**ПРИВЕДЁННЫЙ ТЕКСТ**.
На машине мы прокатились по Майами, проехали по длиннющему легкокрылому мосту, соединяющему маленькие островки, и въехали в ту часть города, что называлась Майам-Бич.
Тут гостиниц и пансионатов еще больше. У нас был повод заглянуть в один из них. Здесь жил Назарет Парсамян, близкий к литературным кругам. Его однокомнатная квартира в пансионате своей потускневшей мебелью и обилием книг никак не соответствовала бьющей в глаза казенной гостиничной роскоши.
Парсамян сам не говорил мне об этом, но другие рассказали, что имя его сына и еще два армянских имени были среди тех имен, которые, как мне объяснили, выгравированы на борту космического корабля «Аполлон». Видимо, за большие заслуги в развитии американской космонавтики. Сколько имен таких Парсамянов, таких сыновей значатся на всевозможных дипломах и лицензиях во всех уголках мира, утверждающих научные изобретения, открытия, но какая доля этой энергии мысли и ума возвращается отцам, родному народу, той земле, откуда взяли начало эти мысли и ум?
В тот день в Майами был мой вечер. Честно говоря, днем, увидев воочию все это разгулье на пляже и на улицах Майами, я подумала: «Кто придет на наш вечер? Зря затеяли». Но удивление мое было велико, когда я обнаружила переполненный зал, и, как заметила, далеко не все из публики принадлежали «к сильным мира сего». Наоборот, неожиданно в этом зале преобладали голоса трудовых людей, исполненных любви к Советской Армении. Таково было и выступление вышедшего уже на пенсию Левона Гумджяна, который медленно, взволнованно читал свою речь, еле отрывая слова от бумаги.

**ИЗВЛЕЧЁННЫЕ ЗАПИСИ**.

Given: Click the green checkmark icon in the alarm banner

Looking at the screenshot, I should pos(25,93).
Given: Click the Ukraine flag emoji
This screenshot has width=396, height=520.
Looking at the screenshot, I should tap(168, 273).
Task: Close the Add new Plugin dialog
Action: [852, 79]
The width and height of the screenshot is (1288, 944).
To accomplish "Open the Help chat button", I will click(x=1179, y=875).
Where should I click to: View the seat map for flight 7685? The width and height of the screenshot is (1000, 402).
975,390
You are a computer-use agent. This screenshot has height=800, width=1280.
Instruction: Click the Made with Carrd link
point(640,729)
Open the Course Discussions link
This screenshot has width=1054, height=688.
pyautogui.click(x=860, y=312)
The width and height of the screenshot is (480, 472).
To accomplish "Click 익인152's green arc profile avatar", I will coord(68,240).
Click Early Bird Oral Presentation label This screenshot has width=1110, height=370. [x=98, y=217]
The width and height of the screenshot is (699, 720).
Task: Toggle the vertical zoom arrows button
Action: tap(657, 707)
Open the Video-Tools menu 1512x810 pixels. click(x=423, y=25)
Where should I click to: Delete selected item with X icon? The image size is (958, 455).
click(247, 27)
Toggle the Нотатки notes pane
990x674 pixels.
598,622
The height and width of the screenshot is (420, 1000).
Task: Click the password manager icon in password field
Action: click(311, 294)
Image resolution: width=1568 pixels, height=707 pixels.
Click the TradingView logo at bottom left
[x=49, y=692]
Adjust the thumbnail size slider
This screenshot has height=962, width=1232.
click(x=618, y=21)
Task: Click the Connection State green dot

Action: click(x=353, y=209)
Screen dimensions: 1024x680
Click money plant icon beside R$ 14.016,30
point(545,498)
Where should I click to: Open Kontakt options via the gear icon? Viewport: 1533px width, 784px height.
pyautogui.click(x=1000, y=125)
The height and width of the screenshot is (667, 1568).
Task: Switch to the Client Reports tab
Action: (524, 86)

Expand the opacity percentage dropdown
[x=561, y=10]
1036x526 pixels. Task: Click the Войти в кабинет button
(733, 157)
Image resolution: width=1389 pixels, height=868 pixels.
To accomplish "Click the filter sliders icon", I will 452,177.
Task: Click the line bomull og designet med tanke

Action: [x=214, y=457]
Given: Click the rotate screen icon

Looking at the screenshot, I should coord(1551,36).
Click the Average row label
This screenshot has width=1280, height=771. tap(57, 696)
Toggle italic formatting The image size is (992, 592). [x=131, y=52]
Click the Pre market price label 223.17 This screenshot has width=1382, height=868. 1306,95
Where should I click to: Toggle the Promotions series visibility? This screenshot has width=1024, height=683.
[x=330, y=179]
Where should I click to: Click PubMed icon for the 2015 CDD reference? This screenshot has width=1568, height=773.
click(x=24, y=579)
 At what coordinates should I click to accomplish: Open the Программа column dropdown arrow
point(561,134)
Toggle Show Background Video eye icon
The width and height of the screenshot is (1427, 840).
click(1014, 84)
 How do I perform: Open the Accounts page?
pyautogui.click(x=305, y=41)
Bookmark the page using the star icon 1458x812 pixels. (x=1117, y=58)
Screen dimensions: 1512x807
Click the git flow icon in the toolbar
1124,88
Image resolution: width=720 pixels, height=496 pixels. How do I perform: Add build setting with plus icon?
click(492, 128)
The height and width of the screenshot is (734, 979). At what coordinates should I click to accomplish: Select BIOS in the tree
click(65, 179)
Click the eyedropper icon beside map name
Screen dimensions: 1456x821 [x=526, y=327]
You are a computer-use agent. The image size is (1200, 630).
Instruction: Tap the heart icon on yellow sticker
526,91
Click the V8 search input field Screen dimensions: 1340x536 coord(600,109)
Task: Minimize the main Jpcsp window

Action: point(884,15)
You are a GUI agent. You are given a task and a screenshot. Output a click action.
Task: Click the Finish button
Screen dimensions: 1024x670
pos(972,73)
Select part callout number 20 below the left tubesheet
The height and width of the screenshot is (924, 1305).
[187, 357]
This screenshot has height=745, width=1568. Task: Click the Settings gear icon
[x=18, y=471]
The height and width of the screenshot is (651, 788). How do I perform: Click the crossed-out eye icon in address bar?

**ТРЕБОВАНИЯ К ЗАДАНИЯМ**.
1 – Продублируйте фрагмент текста о поездке в Майами, начиная со слов «В тот день в» и заканчивая словами «слова от бумаги.».
2 – Выпишите строки записей, начиная со строки, содержащей «Given: Click the Ukraine flag emoji», и заканчивая строкой, содержащей «Action: (524, 86)», заменив в них «Where should I click to» на «Where do I click to». Всё остальное в этих строках оставьте без изменений.
Записи никак не связаны с приведённым текстом.

**ПОЛНЫЕ ОТВЕТЫ**.
1 –
В тот день в Майами был мой вечер. Честно говоря, днем, увидев воочию все это разгулье на пляже и на улицах Майами, я подумала: «Кто придет на наш вечер? Зря затеяли». Но удивление мое было велико, когда я обнаружила переполненный зал, и, как заметила, далеко не все из публики принадлежали «к сильным мира сего». Наоборот, неожиданно в этом зале преобладали голоса трудовых людей, исполненных любви к Советской Армении. Таково было и выступление вышедшего уже на пенсию Левона Гумджяна, который медленно, взволнованно читал свою речь, еле отрывая слова от бумаги.

2 –
Given: Click the Ukraine flag emoji
This screenshot has width=396, height=520.
Looking at the screenshot, I should tap(168, 273).
Task: Close the Add new Plugin dialog
Action: [852, 79]
The width and height of the screenshot is (1288, 944).
To accomplish "Open the Help chat button", I will click(x=1179, y=875).
Where do I click to: View the seat map for flight 7685? The width and height of the screenshot is (1000, 402).
975,390
You are a computer-use agent. This screenshot has height=800, width=1280.
Instruction: Click the Made with Carrd link
point(640,729)
Open the Course Discussions link
This screenshot has width=1054, height=688.
pyautogui.click(x=860, y=312)
The width and height of the screenshot is (480, 472).
To accomplish "Click 익인152's green arc profile avatar", I will coord(68,240).
Click Early Bird Oral Presentation label This screenshot has width=1110, height=370. [x=98, y=217]
The width and height of the screenshot is (699, 720).
Task: Toggle the vertical zoom arrows button
Action: tap(657, 707)
Open the Video-Tools menu 1512x810 pixels. click(x=423, y=25)
Where do I click to: Delete selected item with X icon? The image size is (958, 455).
click(247, 27)
Toggle the Нотатки notes pane
990x674 pixels.
598,622
The height and width of the screenshot is (420, 1000).
Task: Click the password manager icon in password field
Action: click(311, 294)
Image resolution: width=1568 pixels, height=707 pixels.
Click the TradingView logo at bottom left
[x=49, y=692]
Adjust the thumbnail size slider
This screenshot has height=962, width=1232.
click(x=618, y=21)
Task: Click the Connection State green dot

Action: click(x=353, y=209)
Screen dimensions: 1024x680
Click money plant icon beside R$ 14.016,30
point(545,498)
Where do I click to: Open Kontakt options via the gear icon? Viewport: 1533px width, 784px height.
pyautogui.click(x=1000, y=125)
The height and width of the screenshot is (667, 1568).
Task: Switch to the Client Reports tab
Action: (524, 86)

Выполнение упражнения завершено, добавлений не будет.